### WHAT IS EXPECTED
The complete set of records should be given again verbatim.

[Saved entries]

------------------------------------------------

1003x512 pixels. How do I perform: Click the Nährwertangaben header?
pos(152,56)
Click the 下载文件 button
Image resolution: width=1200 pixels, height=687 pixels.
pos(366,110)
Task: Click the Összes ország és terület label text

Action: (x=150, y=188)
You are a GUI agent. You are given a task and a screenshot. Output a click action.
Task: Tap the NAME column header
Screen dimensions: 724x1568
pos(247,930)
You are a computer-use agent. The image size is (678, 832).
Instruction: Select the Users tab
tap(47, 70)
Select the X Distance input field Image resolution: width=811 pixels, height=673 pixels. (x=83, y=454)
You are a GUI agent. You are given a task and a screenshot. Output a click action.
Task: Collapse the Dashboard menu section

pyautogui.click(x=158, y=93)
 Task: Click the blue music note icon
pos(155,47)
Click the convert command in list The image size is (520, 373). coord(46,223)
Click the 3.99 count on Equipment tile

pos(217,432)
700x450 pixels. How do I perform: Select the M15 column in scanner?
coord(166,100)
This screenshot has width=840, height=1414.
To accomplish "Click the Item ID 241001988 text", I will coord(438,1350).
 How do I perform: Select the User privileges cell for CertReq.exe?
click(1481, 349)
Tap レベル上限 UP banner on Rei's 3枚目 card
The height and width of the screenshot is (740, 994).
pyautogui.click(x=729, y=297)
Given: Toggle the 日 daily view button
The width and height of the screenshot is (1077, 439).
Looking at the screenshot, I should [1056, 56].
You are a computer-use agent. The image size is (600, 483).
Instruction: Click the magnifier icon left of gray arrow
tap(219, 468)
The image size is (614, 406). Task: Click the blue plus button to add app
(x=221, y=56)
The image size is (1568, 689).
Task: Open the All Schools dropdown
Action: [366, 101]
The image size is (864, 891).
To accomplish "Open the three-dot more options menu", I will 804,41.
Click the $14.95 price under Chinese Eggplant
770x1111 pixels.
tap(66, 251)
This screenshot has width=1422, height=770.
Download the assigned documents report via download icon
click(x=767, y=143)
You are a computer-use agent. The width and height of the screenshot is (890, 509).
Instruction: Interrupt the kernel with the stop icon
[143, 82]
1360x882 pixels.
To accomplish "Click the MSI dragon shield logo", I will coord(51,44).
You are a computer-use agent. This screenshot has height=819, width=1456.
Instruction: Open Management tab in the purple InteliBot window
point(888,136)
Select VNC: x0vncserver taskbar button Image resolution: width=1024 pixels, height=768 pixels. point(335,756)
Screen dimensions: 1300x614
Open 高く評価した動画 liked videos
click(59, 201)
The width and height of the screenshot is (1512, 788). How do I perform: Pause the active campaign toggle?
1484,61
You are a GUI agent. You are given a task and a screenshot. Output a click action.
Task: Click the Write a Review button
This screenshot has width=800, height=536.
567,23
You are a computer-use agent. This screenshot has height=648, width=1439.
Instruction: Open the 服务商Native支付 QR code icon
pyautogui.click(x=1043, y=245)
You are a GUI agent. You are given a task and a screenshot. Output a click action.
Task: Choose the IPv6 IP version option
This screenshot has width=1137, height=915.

------------------------------------------------

### EXERCISE RESULT
1003x512 pixels. How do I perform: Click the Nährwertangaben header?
pos(152,56)
Click the 下载文件 button
Image resolution: width=1200 pixels, height=687 pixels.
pos(366,110)
Task: Click the Összes ország és terület label text

Action: (x=150, y=188)
You are a GUI agent. You are given a task and a screenshot. Output a click action.
Task: Tap the NAME column header
Screen dimensions: 724x1568
pos(247,930)
You are a computer-use agent. The image size is (678, 832).
Instruction: Select the Users tab
tap(47, 70)
Select the X Distance input field Image resolution: width=811 pixels, height=673 pixels. (x=83, y=454)
You are a GUI agent. You are given a task and a screenshot. Output a click action.
Task: Collapse the Dashboard menu section

pyautogui.click(x=158, y=93)
 Task: Click the blue music note icon
pos(155,47)
Click the convert command in list The image size is (520, 373). coord(46,223)
Click the 3.99 count on Equipment tile

pos(217,432)
700x450 pixels. How do I perform: Select the M15 column in scanner?
coord(166,100)
This screenshot has width=840, height=1414.
To accomplish "Click the Item ID 241001988 text", I will coord(438,1350).
 How do I perform: Select the User privileges cell for CertReq.exe?
click(1481, 349)
Tap レベル上限 UP banner on Rei's 3枚目 card
The height and width of the screenshot is (740, 994).
pyautogui.click(x=729, y=297)
Given: Toggle the 日 daily view button
The width and height of the screenshot is (1077, 439).
Looking at the screenshot, I should [1056, 56].
You are a computer-use agent. The image size is (600, 483).
Instruction: Click the magnifier icon left of gray arrow
tap(219, 468)
The image size is (614, 406). Task: Click the blue plus button to add app
(x=221, y=56)
The image size is (1568, 689).
Task: Open the All Schools dropdown
Action: [366, 101]
The image size is (864, 891).
To accomplish "Open the three-dot more options menu", I will 804,41.
Click the $14.95 price under Chinese Eggplant
770x1111 pixels.
tap(66, 251)
This screenshot has width=1422, height=770.
Download the assigned documents report via download icon
click(x=767, y=143)
You are a computer-use agent. The width and height of the screenshot is (890, 509).
Instruction: Interrupt the kernel with the stop icon
[143, 82]
1360x882 pixels.
To accomplish "Click the MSI dragon shield logo", I will coord(51,44).
You are a computer-use agent. This screenshot has height=819, width=1456.
Instruction: Open Management tab in the purple InteliBot window
point(888,136)
Select VNC: x0vncserver taskbar button Image resolution: width=1024 pixels, height=768 pixels. point(335,756)
Screen dimensions: 1300x614
Open 高く評価した動画 liked videos
click(59, 201)
The width and height of the screenshot is (1512, 788). How do I perform: Pause the active campaign toggle?
1484,61
You are a GUI agent. You are given a task and a screenshot. Output a click action.
Task: Click the Write a Review button
This screenshot has width=800, height=536.
567,23
You are a computer-use agent. This screenshot has height=648, width=1439.
Instruction: Open the 服务商Native支付 QR code icon
pyautogui.click(x=1043, y=245)
You are a GUI agent. You are given a task and a screenshot. Output a click action.
Task: Choose the IPv6 IP version option
This screenshot has width=1137, height=915.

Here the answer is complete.